== Supplied material ==

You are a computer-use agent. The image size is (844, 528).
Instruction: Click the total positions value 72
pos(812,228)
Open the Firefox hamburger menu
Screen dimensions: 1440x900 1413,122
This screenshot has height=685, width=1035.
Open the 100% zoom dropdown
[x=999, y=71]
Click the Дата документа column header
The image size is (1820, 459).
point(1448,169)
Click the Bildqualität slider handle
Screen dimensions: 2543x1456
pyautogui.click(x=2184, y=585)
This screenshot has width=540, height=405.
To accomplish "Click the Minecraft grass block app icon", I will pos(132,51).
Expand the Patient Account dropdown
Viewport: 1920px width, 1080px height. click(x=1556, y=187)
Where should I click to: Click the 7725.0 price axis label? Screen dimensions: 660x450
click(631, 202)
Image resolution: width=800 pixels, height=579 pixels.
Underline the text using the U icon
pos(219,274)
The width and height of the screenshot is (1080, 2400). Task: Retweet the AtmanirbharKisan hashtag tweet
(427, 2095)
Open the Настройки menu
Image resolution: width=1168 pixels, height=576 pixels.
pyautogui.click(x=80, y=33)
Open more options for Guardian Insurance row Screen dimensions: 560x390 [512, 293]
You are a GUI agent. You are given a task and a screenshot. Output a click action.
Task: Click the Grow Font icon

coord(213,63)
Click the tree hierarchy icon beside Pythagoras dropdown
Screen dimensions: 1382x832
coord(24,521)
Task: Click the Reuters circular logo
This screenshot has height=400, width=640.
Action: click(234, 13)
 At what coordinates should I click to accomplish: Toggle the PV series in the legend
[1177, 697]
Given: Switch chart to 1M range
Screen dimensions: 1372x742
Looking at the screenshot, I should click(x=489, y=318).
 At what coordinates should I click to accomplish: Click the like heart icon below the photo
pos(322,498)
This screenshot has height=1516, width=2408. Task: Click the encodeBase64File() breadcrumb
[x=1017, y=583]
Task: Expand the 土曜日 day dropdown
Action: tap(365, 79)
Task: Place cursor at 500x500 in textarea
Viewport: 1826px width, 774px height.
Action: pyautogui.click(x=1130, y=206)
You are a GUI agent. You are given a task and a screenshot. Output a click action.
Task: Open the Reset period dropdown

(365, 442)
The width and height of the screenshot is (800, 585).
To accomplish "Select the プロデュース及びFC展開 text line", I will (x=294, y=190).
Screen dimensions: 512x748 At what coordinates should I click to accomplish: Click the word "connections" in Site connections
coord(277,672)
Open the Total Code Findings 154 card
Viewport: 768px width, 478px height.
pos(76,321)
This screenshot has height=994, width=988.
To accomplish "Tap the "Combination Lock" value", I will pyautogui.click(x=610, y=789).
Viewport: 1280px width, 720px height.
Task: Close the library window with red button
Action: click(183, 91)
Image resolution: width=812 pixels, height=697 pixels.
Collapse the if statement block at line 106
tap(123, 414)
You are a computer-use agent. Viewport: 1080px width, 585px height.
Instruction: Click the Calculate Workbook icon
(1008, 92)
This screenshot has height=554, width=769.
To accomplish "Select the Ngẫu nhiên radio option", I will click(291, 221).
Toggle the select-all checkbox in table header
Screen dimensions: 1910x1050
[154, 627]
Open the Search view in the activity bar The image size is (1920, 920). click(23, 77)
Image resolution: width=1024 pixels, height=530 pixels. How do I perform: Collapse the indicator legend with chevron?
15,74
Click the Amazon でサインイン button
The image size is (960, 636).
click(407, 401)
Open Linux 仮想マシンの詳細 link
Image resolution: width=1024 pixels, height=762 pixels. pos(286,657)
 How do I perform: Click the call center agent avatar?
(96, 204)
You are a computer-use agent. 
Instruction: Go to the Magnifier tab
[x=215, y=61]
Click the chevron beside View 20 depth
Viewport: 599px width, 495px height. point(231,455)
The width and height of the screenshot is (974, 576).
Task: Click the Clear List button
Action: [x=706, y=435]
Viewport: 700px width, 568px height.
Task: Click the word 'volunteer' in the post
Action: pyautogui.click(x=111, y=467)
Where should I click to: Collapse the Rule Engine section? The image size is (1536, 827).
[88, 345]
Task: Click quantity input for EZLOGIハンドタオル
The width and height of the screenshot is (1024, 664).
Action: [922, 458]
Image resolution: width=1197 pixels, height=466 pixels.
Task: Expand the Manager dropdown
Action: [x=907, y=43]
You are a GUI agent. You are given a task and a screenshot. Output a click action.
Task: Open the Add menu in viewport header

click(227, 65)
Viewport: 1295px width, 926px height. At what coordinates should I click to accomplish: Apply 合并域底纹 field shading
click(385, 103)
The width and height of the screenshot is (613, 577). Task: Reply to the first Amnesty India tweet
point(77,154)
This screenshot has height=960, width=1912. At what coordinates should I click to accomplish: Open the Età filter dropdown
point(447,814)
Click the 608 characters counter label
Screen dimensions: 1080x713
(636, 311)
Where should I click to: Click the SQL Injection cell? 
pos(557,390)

===

Retype all of the rows above line for line, without changing anything.

You are a computer-use agent. The image size is (844, 528).
Instruction: Click the total positions value 72
pos(812,228)
Open the Firefox hamburger menu
Screen dimensions: 1440x900 1413,122
This screenshot has height=685, width=1035.
Open the 100% zoom dropdown
[x=999, y=71]
Click the Дата документа column header
The image size is (1820, 459).
point(1448,169)
Click the Bildqualität slider handle
Screen dimensions: 2543x1456
pyautogui.click(x=2184, y=585)
This screenshot has width=540, height=405.
To accomplish "Click the Minecraft grass block app icon", I will pos(132,51).
Expand the Patient Account dropdown
Viewport: 1920px width, 1080px height. click(x=1556, y=187)
Where should I click to: Click the 7725.0 price axis label? Screen dimensions: 660x450
click(631, 202)
Image resolution: width=800 pixels, height=579 pixels.
Underline the text using the U icon
pos(219,274)
The width and height of the screenshot is (1080, 2400). Task: Retweet the AtmanirbharKisan hashtag tweet
(427, 2095)
Open the Настройки menu
Image resolution: width=1168 pixels, height=576 pixels.
pyautogui.click(x=80, y=33)
Open more options for Guardian Insurance row Screen dimensions: 560x390 [512, 293]
You are a GUI agent. You are given a task and a screenshot. Output a click action.
Task: Click the Grow Font icon

coord(213,63)
Click the tree hierarchy icon beside Pythagoras dropdown
Screen dimensions: 1382x832
coord(24,521)
Task: Click the Reuters circular logo
This screenshot has height=400, width=640.
Action: click(234, 13)
 At what coordinates should I click to accomplish: Toggle the PV series in the legend
[1177, 697]
Given: Switch chart to 1M range
Screen dimensions: 1372x742
Looking at the screenshot, I should click(x=489, y=318).
 At what coordinates should I click to accomplish: Click the like heart icon below the photo
pos(322,498)
This screenshot has height=1516, width=2408. Task: Click the encodeBase64File() breadcrumb
[x=1017, y=583]
Task: Expand the 土曜日 day dropdown
Action: tap(365, 79)
Task: Place cursor at 500x500 in textarea
Viewport: 1826px width, 774px height.
Action: pyautogui.click(x=1130, y=206)
You are a GUI agent. You are given a task and a screenshot. Output a click action.
Task: Open the Reset period dropdown

(365, 442)
The width and height of the screenshot is (800, 585).
To accomplish "Select the プロデュース及びFC展開 text line", I will (x=294, y=190).
Screen dimensions: 512x748 At what coordinates should I click to accomplish: Click the word "connections" in Site connections
coord(277,672)
Open the Total Code Findings 154 card
Viewport: 768px width, 478px height.
pos(76,321)
This screenshot has height=994, width=988.
To accomplish "Tap the "Combination Lock" value", I will pyautogui.click(x=610, y=789).
Viewport: 1280px width, 720px height.
Task: Close the library window with red button
Action: click(183, 91)
Image resolution: width=812 pixels, height=697 pixels.
Collapse the if statement block at line 106
tap(123, 414)
You are a computer-use agent. Viewport: 1080px width, 585px height.
Instruction: Click the Calculate Workbook icon
(1008, 92)
This screenshot has height=554, width=769.
To accomplish "Select the Ngẫu nhiên radio option", I will click(291, 221).
Toggle the select-all checkbox in table header
Screen dimensions: 1910x1050
[154, 627]
Open the Search view in the activity bar The image size is (1920, 920). click(23, 77)
Image resolution: width=1024 pixels, height=530 pixels. How do I perform: Collapse the indicator legend with chevron?
15,74
Click the Amazon でサインイン button
The image size is (960, 636).
click(407, 401)
Open Linux 仮想マシンの詳細 link
Image resolution: width=1024 pixels, height=762 pixels. pos(286,657)
 How do I perform: Click the call center agent avatar?
(96, 204)
You are a computer-use agent. 
Instruction: Go to the Magnifier tab
[x=215, y=61]
Click the chevron beside View 20 depth
Viewport: 599px width, 495px height. point(231,455)
The width and height of the screenshot is (974, 576).
Task: Click the Clear List button
Action: [x=706, y=435]
Viewport: 700px width, 568px height.
Task: Click the word 'volunteer' in the post
Action: pyautogui.click(x=111, y=467)
Where should I click to: Collapse the Rule Engine section? The image size is (1536, 827).
[88, 345]
Task: Click quantity input for EZLOGIハンドタオル
The width and height of the screenshot is (1024, 664).
Action: [922, 458]
Image resolution: width=1197 pixels, height=466 pixels.
Task: Expand the Manager dropdown
Action: [x=907, y=43]
You are a GUI agent. You are given a task and a screenshot. Output a click action.
Task: Open the Add menu in viewport header

click(227, 65)
Viewport: 1295px width, 926px height. At what coordinates should I click to accomplish: Apply 合并域底纹 field shading
click(385, 103)
The width and height of the screenshot is (613, 577). Task: Reply to the first Amnesty India tweet
point(77,154)
This screenshot has height=960, width=1912. At what coordinates should I click to accomplish: Open the Età filter dropdown
point(447,814)
Click the 608 characters counter label
Screen dimensions: 1080x713
(636, 311)
Where should I click to: Click the SQL Injection cell? 
pos(557,390)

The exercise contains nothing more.